I left my home and settled into my car for the 45-minute drive to the wedding. As I navigated the roads, I again wondered how I came into possession of the comfortable khakis I was wearing. Were they a hand-me-down? Not likely. They appeared to be new. Maybe I'd purchased them, stored them and neglected them until they'd fallen out of memory? Hmmm...not impossible, but there were no tags on the inside. "Maybe these are magical pants," I laughed to myself.

The pants had the last laugh, though. They were magical.

The pants were magical in the sense that they contained a power I could not explain -- a power that revealed itself to me at the wedding reception, as I was exchanging pleasantries with a fellow guest at my table. As he explained to me how he knew the bride and groom, I spilled a little bit of water from my glass on my khakis. "Dang it!" I muttered. I assumed the water had left a spot on my pants.

Only, it hadn't. I looked down and noticed a small pool of water simply hovering on top of my khakis. My tablemate continued the conversation -- I don't think he saw the spill -- but I stopped paying attention to him. I just stared at the water on my pants for another 30 seconds. I then swatted it away, as if it were an annoying insect. It landed on the floor and dissipated, without ever having left a mark on my pants.

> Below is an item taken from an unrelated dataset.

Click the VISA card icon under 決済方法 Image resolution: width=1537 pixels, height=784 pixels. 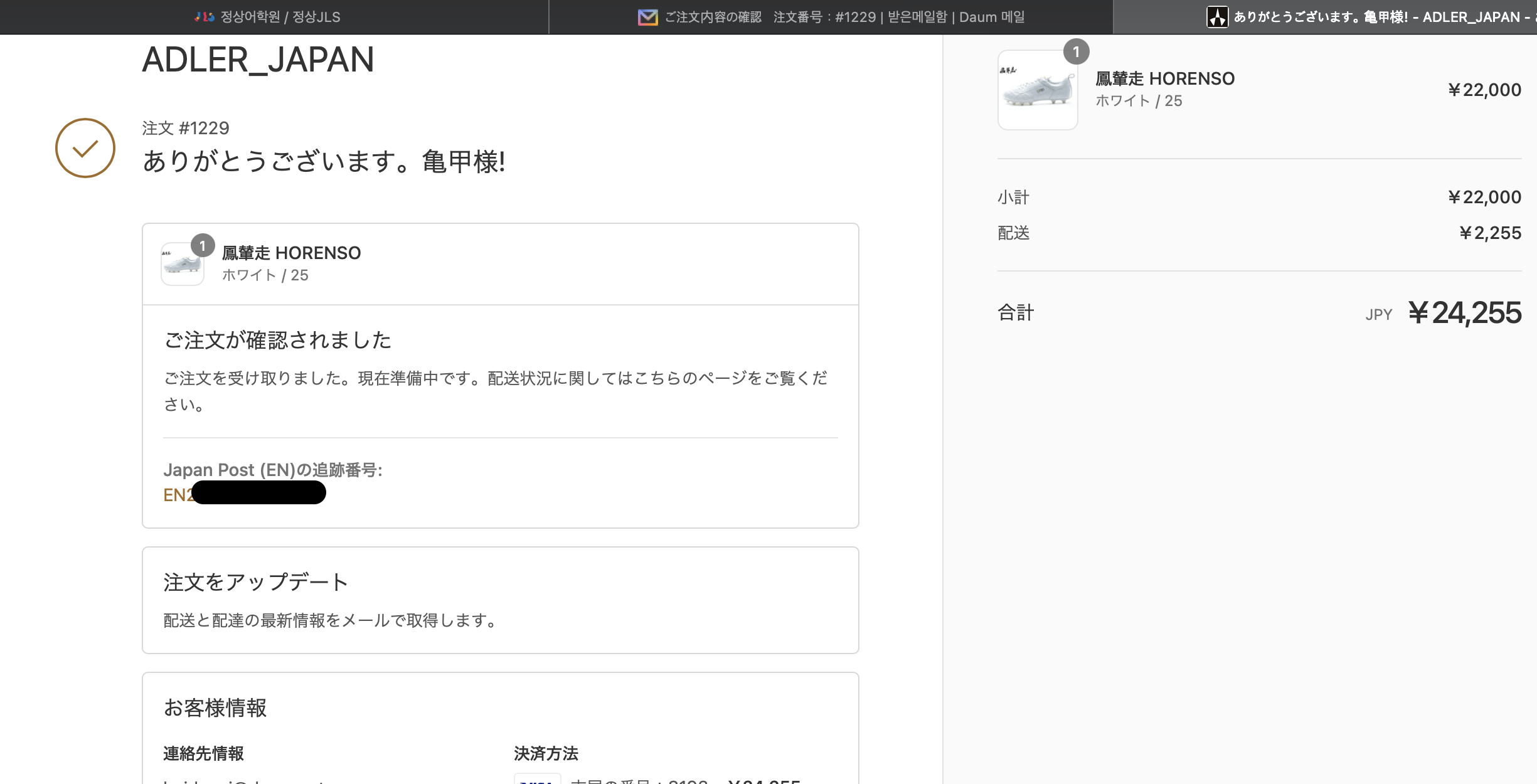[x=537, y=780]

Perhaps it was a fluke. As my new friend chattered on, I slowly lifted my glass and "accidentally" leaked some more water on my pants. Same result. "Amazing," I thought.

"Excuse me for just one moment," I said to my tablemate. I walked toward the bartender. I had to run additional tests on my pants. "Can I have a Pepsi, please?"

I returned to my table with cola in hand. My conversation partner had wandered off, which is just as well, because I'd found a new way to keep myself occupied. I splashed some of the Pepsi on my pants. It streamed down my leg, like a river of soda. Remarkable.

Following another trip to the bartender, I poured ginger ale. No stains on the pants. Dr. Pepper. Still clean. The purple stuff. Spotless.

Off in the distance, a woman clinked her glass. It was the maid of honor; she had a toast to make. Immediately, I raised my glass of apple cider (I don't drink alcohol). I did not hear a word she said. My mind was fixated solely on dousing my pants with cider. As soon as she ended her spiel, I overturned the glass. Discreetly, of course. My pants were still dry!

The night was truly one to remember.

Several of my friends have informed me that when I eventually have my own wedding, I won't have time to eat food or drink soda or cider because I will be too busy entertaining my guests. But I vow to make sure that doesn't happen. I will eat, drink and be merry. Check that: I will eat, spill drinks and be merry.